Successive governments in the Irish republic bear the brunt of responsibility for the IRA’s ‘insurgency’. That’s one of the core accusations from former Special Branch (SB) officer William Matchett, whose book on SB’s war against the IRA has been trumpeted recently as the best unionist riposte to collusion allegations.
The book’s title, Secret Victory – The intelligence war that beat the IRA, is unproven even if one accepts all the claims in the book. However, the fact that its foreword is written by former RUC SB commander and ex-PSNI assistant chief constable Raymond White also highlights the imprimatur of the RUC’s retired officers’ association.

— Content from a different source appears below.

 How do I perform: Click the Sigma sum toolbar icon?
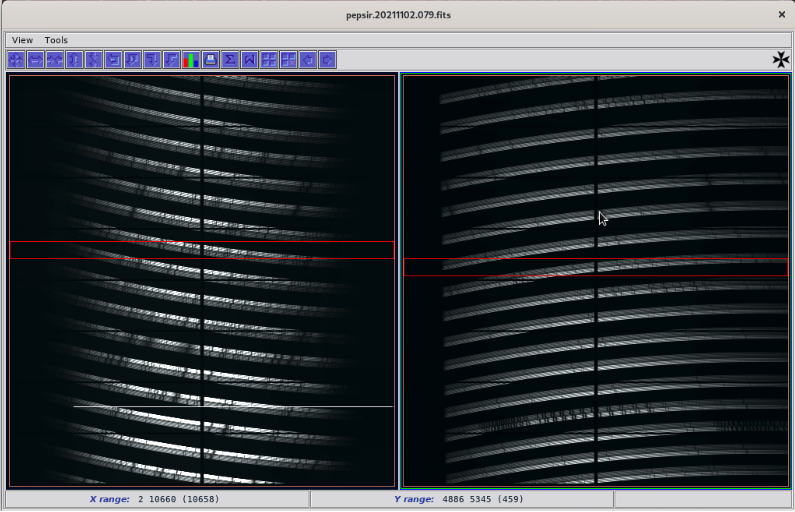[230, 60]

Matchett’s ‘pro-IRA’ accusation against politicians in the south reflects a broad view amongst former RUC men.
The book’s political hyperbole – equating the IRA’s ‘insurgents’ with Al-Qaeda, for example – tends to obscure some highly revealing information in its pages; details that retired SB officers may come to wish had not been exposed. Eye-openers include the fact that RUC SB had only 15 well-placed agents within the IRA at any one time and that the British Army’s covert Force Research Unit (FRU) had only “a handful of agents of any worth who were mostly in Belfast”. This goes counter to prevailing propaganda that the IRA was swamped with state agents.
Matchett is also surprisingly impolitic in specifically naming former FRU agent Kevin Fulton – real name Peter Keeley – as also being a Special Branch agent and a man of “courage”. Fulton has recently been the subject of legal proceedings in relation to the 1990 murder of IPLO member Eoin Morley and has also been accused of involvement in the murder of a female police officer, Colleen McMurray, in 1992.
The central flaw in Matchett’s ‘we won the war’ argument is that RUC SB opposed the peace process and regarded the dismantling of the RUC as an outright defeat. In fact, Matchett is probably the first senior SB man to publicly use the word ‘disbandment’ with regard to the swift removal of the RUC and its Special Branch in 2000.
With regard to collusion itself, Matchett unwisely cites the case of Pat Finucane and avers that SB “tried to protect” the Belfast solicitor. He omits to mention that it was members of the RUC Special Branch who briefed British MP Douglas Hogg before his notorious statement in the House of Commons, just prior to Finucane’s murder in February 1989, to the effect that certain Northern Ireland solicitors were Provo sympathisers. Matchett also declines to join the dots when he acknowledges that UDA quartermaster William Stobie was an SB agent. It was Stobie that provided the guns that killed Pat Finucane.